Beware of the one-way, one-speed runaway train! Usually in the normal chain of events the train stops, lets the passengers off, turns around, and starts going the other way. In a rare circumstance, all hell breaks loose and the train can’t be turned around and runs off the track and over the cliff. In the investment world it is rare to find this type of “accelerating in your favor (or against you)” investment theme. Two recent moves highlight how risks can be largest in the most comfortable havens. In less than a month, the seemingly invincible Yen has sold off from 76 to 81 (the USD dollar now buys 5 more) which is a 6.6% move, and a very large one-month move for the currency market. Not to be outdone, the commodity which has been described as an alternative currency, gold, swiftly sold off today not on an actual action or event but on the lack of one. Gold fell about $100 (over 5.5%) in a number of hours.

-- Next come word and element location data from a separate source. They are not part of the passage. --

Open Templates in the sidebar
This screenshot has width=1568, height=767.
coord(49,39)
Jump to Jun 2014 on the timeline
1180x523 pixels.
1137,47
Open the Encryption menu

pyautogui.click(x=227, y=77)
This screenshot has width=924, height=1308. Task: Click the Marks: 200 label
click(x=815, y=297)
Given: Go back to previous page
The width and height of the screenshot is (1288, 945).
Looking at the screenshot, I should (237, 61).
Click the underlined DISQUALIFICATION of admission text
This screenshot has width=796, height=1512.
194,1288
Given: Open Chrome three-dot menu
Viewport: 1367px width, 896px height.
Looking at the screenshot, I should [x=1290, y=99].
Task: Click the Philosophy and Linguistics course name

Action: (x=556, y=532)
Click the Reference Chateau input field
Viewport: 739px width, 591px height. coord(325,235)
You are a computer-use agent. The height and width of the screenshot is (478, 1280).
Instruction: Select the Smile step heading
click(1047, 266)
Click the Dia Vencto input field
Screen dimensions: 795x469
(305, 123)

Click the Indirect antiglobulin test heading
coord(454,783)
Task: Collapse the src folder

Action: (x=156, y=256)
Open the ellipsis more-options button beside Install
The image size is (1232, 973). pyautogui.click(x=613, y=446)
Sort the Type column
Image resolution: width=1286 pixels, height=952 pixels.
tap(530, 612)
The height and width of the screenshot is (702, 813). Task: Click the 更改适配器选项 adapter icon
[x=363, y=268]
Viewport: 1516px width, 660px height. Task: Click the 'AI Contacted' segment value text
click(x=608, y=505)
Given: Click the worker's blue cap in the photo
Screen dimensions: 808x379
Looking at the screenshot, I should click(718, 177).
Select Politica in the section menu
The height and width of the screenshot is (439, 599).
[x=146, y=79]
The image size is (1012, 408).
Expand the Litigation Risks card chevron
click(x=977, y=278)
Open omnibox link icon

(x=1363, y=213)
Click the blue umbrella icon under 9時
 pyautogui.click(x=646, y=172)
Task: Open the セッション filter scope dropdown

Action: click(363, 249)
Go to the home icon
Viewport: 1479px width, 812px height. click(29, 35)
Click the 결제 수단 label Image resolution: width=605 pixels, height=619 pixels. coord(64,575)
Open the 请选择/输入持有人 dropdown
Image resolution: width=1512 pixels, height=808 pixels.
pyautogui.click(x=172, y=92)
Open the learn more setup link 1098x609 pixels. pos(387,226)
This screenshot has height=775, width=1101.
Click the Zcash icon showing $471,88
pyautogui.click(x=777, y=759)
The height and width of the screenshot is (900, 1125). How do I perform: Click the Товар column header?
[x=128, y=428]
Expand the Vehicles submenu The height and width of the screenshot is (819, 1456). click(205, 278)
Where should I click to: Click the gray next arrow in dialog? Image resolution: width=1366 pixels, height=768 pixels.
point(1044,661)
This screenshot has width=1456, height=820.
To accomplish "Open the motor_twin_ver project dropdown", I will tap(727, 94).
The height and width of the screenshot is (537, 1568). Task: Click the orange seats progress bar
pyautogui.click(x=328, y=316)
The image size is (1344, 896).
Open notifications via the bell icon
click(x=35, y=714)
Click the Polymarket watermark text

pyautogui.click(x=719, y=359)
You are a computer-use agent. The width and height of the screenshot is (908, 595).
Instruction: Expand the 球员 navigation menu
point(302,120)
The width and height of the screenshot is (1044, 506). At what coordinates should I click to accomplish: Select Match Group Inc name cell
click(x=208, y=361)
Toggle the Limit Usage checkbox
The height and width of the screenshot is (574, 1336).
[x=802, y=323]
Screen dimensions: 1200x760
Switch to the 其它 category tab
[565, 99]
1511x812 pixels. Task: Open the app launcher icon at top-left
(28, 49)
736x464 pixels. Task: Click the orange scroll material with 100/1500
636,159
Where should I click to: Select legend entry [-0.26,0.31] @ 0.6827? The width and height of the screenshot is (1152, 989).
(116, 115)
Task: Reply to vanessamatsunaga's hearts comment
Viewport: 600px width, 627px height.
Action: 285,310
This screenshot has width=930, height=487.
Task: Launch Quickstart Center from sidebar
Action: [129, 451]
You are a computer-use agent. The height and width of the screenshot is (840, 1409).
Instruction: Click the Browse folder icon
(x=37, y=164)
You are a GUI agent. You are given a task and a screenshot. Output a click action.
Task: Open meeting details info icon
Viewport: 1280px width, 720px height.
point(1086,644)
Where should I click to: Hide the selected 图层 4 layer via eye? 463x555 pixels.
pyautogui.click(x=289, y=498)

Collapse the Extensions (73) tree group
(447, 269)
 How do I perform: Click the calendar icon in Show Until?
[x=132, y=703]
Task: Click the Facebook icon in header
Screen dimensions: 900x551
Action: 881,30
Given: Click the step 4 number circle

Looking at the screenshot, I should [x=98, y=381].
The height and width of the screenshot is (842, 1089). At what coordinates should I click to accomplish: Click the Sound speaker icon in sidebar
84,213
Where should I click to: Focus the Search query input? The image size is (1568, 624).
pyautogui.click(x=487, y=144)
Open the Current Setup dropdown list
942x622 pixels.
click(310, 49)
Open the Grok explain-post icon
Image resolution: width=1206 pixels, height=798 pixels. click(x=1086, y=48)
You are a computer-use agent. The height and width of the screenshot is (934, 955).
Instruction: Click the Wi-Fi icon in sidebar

The Yen selloff was telegraphed. After all, the Bank of Japan expanded the Japanese version of QE just two weeks ago. The BoJ left rates unchanged but unexpectedly expanded the quantitative easing program from 55T Yen to 65T. The BoJ is going to buy lots of different types of debt both public and private. And, haven’t we heard this before, the BoJ is going to “inflation target”. Perhaps after 20 years of deflation there will be a better chance of success this time as the price level has made real adjustment in purchasing power parity terms. The above announcement makes sense for Japan but what is intriguing is how this time, the BoJ got what they wanted and the Yen actually corrected. This is important for an economy struggling to improve export-geared growth. Investors like the dynamic and have sent the Nikkei up over 9% in Yen terms this year.
Gold is clearly different from fiat currencies as the investment thesis has morphed from a commodity related supply/demand theme to a new global currency sheriff in town, hard-working and not to be depressed by central bank quantitative easing quick fixes. Gold has attracted a number of very smart investment managers over recent years from George Soros to John Paulson to David Einhorn. Some of the better known gold investors are attracted to gold with similar fervor but for completely different reasons. Today’s selloff in the yellow metal came about simply because Ben Bernanke didn’t highlight the need for additional quantitative easing in his testimony to congress.
There have been two large moves in perceived safe haven investment vehicles just this month. Last summer it was the Swiss Franc that suddenly became vincible. The takeaway is that currency and commodity moves will be prone to reverse more frequently when the world isn’t teetering into another global financial crisis. Fears of a crisis will come about but if things aren’t quite as bad trends reverse from being over-extended. When euphoria over a recovery comes about, there will probably be some disappointment as the recovery actualizes and trends will also reverse. Lastly, you have central banks and governments around the world seeking to balance the employment/inflation tradeoffs for 7 billion global citizens that generally wish to work and eat.